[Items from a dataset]
**********

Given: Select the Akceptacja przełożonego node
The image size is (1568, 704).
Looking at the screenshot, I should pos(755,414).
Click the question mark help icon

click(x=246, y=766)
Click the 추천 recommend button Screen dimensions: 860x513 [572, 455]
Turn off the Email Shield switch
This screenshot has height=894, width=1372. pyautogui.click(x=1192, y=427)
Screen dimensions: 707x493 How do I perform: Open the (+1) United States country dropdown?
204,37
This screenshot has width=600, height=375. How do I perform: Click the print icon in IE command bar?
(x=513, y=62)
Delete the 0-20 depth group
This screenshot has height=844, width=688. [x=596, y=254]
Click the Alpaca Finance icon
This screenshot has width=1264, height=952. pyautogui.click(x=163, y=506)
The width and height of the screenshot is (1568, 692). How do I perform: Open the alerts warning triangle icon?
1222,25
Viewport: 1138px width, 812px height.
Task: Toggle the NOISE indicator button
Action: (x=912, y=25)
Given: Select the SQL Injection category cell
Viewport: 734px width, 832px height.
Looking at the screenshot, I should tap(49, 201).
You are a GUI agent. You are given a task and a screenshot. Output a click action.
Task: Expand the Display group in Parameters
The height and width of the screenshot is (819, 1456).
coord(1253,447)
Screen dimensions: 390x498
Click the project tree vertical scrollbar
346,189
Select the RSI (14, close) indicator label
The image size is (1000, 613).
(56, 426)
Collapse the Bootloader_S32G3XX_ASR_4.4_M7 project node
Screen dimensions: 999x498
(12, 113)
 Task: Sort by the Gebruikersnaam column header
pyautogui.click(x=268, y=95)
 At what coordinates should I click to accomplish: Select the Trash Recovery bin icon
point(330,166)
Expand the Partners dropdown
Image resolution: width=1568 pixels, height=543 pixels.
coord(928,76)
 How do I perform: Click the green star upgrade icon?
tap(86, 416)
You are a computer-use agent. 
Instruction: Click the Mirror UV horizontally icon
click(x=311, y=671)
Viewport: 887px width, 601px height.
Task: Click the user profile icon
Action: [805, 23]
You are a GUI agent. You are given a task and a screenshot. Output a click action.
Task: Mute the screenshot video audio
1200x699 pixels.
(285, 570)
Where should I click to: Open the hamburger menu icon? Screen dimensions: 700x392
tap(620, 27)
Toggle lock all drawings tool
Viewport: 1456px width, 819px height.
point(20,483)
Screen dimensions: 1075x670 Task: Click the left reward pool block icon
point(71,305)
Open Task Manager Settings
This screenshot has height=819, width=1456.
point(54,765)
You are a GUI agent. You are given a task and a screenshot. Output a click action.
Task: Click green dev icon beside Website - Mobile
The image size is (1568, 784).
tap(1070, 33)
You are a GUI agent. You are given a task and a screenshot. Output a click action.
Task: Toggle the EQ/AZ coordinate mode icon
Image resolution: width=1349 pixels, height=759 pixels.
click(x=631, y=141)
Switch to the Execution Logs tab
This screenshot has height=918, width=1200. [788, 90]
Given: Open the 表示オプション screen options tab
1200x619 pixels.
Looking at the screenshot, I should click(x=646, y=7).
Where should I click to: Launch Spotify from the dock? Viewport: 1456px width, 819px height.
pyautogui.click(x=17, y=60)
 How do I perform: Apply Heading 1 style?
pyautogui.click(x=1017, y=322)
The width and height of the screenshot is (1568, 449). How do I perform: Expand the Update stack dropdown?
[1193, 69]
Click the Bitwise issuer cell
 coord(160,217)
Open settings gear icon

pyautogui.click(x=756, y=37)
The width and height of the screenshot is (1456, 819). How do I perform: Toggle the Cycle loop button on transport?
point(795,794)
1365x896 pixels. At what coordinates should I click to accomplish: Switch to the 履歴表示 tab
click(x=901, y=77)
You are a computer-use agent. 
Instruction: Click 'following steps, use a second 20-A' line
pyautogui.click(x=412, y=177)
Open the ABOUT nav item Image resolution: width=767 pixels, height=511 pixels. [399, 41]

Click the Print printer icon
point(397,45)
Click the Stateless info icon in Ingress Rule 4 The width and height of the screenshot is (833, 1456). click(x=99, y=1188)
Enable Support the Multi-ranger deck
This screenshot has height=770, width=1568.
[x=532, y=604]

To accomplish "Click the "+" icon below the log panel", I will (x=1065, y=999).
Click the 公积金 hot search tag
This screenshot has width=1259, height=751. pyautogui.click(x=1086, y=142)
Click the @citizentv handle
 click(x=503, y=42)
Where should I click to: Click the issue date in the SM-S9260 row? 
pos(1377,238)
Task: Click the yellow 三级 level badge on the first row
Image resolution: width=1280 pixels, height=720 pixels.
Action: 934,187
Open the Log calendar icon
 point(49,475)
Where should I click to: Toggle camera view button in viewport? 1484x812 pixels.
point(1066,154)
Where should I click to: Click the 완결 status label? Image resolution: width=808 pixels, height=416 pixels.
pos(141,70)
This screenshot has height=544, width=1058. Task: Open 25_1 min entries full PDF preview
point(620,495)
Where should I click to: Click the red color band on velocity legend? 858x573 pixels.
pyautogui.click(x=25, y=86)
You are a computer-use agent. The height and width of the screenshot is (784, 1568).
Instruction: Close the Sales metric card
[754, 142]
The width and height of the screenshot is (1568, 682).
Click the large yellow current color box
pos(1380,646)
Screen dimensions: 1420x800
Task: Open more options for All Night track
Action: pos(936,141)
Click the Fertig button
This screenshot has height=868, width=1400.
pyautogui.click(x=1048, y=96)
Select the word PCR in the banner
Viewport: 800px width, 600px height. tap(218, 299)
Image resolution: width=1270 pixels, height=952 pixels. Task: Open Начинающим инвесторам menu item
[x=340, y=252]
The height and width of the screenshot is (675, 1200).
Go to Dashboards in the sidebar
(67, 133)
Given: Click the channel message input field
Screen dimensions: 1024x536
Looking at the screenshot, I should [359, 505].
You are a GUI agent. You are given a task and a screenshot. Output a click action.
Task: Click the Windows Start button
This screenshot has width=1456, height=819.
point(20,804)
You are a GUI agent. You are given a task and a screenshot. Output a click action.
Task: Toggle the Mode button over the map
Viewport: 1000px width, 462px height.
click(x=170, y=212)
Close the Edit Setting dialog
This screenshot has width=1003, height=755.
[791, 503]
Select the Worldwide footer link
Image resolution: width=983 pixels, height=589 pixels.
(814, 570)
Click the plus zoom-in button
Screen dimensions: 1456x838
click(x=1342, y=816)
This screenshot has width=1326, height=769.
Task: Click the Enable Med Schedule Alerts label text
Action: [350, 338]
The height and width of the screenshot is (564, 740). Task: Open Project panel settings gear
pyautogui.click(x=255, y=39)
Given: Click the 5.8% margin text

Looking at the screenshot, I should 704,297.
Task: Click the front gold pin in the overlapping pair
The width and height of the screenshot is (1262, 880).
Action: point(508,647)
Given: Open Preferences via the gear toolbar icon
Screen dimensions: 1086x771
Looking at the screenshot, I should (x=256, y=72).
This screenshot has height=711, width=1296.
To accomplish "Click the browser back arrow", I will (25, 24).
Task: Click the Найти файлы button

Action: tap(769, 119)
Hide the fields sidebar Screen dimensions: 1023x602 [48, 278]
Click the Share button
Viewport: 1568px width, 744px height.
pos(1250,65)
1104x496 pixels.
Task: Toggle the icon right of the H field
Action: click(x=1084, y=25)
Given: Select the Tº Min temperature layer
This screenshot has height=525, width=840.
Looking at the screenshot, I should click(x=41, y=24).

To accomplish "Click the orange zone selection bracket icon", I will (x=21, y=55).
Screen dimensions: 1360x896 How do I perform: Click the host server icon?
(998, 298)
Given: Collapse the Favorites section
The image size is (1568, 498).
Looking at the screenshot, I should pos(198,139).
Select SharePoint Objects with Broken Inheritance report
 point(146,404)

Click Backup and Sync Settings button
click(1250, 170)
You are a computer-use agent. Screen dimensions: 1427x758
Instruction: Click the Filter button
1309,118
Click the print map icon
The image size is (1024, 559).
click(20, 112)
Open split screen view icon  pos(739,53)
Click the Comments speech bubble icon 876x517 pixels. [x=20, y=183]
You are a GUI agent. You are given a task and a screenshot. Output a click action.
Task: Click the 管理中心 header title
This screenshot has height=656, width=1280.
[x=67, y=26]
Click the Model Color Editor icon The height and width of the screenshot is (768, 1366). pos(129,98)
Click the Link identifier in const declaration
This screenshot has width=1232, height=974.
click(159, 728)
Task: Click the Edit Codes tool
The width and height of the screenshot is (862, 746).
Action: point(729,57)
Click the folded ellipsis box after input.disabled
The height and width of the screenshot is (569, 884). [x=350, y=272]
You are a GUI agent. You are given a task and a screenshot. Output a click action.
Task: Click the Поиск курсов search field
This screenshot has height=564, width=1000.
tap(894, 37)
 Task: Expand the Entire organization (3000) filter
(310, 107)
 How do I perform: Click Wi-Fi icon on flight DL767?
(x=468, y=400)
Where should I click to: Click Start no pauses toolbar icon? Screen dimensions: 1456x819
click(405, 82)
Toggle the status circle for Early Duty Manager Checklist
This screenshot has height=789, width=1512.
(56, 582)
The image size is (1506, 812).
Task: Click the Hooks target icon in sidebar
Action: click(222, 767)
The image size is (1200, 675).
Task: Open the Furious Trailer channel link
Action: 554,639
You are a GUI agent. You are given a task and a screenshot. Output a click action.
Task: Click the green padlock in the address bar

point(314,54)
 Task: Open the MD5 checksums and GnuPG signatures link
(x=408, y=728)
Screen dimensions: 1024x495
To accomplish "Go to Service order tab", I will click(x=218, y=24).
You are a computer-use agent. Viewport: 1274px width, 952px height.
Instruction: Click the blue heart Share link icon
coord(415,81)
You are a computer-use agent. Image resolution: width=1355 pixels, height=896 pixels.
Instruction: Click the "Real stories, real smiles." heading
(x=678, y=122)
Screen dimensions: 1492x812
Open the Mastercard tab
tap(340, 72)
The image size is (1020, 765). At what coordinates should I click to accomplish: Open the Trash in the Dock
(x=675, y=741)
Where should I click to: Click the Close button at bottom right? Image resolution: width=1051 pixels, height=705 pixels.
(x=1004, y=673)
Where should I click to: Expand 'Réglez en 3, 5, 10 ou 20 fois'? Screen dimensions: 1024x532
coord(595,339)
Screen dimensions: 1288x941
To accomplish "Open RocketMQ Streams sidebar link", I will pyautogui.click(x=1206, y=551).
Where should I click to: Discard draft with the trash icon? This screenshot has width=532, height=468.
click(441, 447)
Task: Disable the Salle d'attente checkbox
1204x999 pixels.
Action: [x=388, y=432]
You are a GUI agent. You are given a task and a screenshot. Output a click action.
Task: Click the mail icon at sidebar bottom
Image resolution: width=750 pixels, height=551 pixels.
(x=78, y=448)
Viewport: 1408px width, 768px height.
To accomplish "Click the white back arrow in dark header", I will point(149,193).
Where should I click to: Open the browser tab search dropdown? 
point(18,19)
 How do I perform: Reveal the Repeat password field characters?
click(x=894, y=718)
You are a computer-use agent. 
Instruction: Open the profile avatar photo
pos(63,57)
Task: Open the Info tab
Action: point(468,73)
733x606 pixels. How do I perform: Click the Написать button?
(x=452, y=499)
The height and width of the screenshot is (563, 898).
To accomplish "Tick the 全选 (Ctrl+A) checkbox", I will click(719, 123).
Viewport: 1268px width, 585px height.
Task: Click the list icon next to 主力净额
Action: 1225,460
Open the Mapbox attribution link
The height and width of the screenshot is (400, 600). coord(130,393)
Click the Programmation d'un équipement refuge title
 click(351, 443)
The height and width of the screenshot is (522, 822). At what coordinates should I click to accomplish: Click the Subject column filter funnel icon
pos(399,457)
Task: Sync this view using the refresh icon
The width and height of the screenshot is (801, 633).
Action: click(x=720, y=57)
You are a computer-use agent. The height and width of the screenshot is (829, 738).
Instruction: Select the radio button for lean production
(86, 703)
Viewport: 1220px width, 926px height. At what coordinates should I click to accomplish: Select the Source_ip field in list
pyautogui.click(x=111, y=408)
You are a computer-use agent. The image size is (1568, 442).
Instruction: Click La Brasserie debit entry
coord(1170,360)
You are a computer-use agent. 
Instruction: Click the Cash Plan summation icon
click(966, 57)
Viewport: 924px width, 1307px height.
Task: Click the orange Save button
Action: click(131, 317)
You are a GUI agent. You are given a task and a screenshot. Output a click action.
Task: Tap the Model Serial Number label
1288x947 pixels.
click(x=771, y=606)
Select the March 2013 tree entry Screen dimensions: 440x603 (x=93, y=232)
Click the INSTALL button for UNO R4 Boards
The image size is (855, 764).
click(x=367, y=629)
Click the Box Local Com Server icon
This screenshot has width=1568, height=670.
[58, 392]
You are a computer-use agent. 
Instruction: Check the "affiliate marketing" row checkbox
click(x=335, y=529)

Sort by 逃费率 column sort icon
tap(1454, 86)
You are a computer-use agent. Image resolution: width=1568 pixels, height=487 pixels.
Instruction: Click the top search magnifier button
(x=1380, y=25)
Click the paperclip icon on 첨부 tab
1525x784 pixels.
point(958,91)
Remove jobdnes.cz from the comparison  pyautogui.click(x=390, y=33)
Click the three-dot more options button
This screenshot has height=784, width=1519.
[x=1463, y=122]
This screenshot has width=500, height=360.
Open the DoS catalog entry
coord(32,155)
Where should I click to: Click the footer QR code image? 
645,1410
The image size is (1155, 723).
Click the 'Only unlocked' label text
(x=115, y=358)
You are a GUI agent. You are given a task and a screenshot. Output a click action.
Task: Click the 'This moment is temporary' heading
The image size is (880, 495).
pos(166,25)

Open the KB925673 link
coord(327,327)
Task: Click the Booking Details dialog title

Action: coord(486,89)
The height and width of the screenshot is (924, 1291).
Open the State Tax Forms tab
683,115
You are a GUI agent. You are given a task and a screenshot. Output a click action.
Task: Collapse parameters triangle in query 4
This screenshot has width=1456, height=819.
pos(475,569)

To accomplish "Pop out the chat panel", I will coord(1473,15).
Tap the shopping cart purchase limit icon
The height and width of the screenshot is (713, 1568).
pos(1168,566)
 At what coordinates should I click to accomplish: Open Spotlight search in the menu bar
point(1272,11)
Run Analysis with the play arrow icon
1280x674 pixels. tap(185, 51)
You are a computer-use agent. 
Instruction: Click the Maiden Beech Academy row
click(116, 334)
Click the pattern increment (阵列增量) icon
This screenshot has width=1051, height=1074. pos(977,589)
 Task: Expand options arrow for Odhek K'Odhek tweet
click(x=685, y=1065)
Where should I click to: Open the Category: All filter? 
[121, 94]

**********

◆ **Stated task**
Put everything in the material above from the line that contains "Given: Open the 表示オプション screen options tab" down to the line that contains "pos(1377,238)", both included, into a numbered list with the blank lines removed.

◆ **Response to the task**
1. Given: Open the 表示オプション screen options tab
2. 1200x619 pixels.
3. Looking at the screenshot, I should click(x=646, y=7).
4. Where should I click to: Launch Spotify from the dock? Viewport: 1456px width, 819px height.
5. pyautogui.click(x=17, y=60)
6.  How do I perform: Apply Heading 1 style?
7. pyautogui.click(x=1017, y=322)
8. The width and height of the screenshot is (1568, 449). How do I perform: Expand the Update stack dropdown?
9. [1193, 69]
10. Click the Bitwise issuer cell
11.  coord(160,217)
12. Open settings gear icon
13. pyautogui.click(x=756, y=37)
14. The width and height of the screenshot is (1456, 819). How do I perform: Toggle the Cycle loop button on transport?
15. point(795,794)
16. 1365x896 pixels. At what coordinates should I click to accomplish: Switch to the 履歴表示 tab
17. click(x=901, y=77)
18. You are a computer-use agent. 
19. Instruction: Click 'following steps, use a second 20-A' line
20. pyautogui.click(x=412, y=177)
21. Open the ABOUT nav item Image resolution: width=767 pixels, height=511 pixels. [399, 41]
22. Click the Print printer icon
23. point(397,45)
24. Click the Stateless info icon in Ingress Rule 4 The width and height of the screenshot is (833, 1456). click(x=99, y=1188)
25. Enable Support the Multi-ranger deck
26. This screenshot has height=770, width=1568.
27. [x=532, y=604]
28. To accomplish "Click the "+" icon below the log panel", I will (x=1065, y=999).
29. Click the 公积金 hot search tag
30. This screenshot has width=1259, height=751. pyautogui.click(x=1086, y=142)
31. Click the @citizentv handle
32.  click(x=503, y=42)
33. Where should I click to: Click the issue date in the SM-S9260 row? 
34. pos(1377,238)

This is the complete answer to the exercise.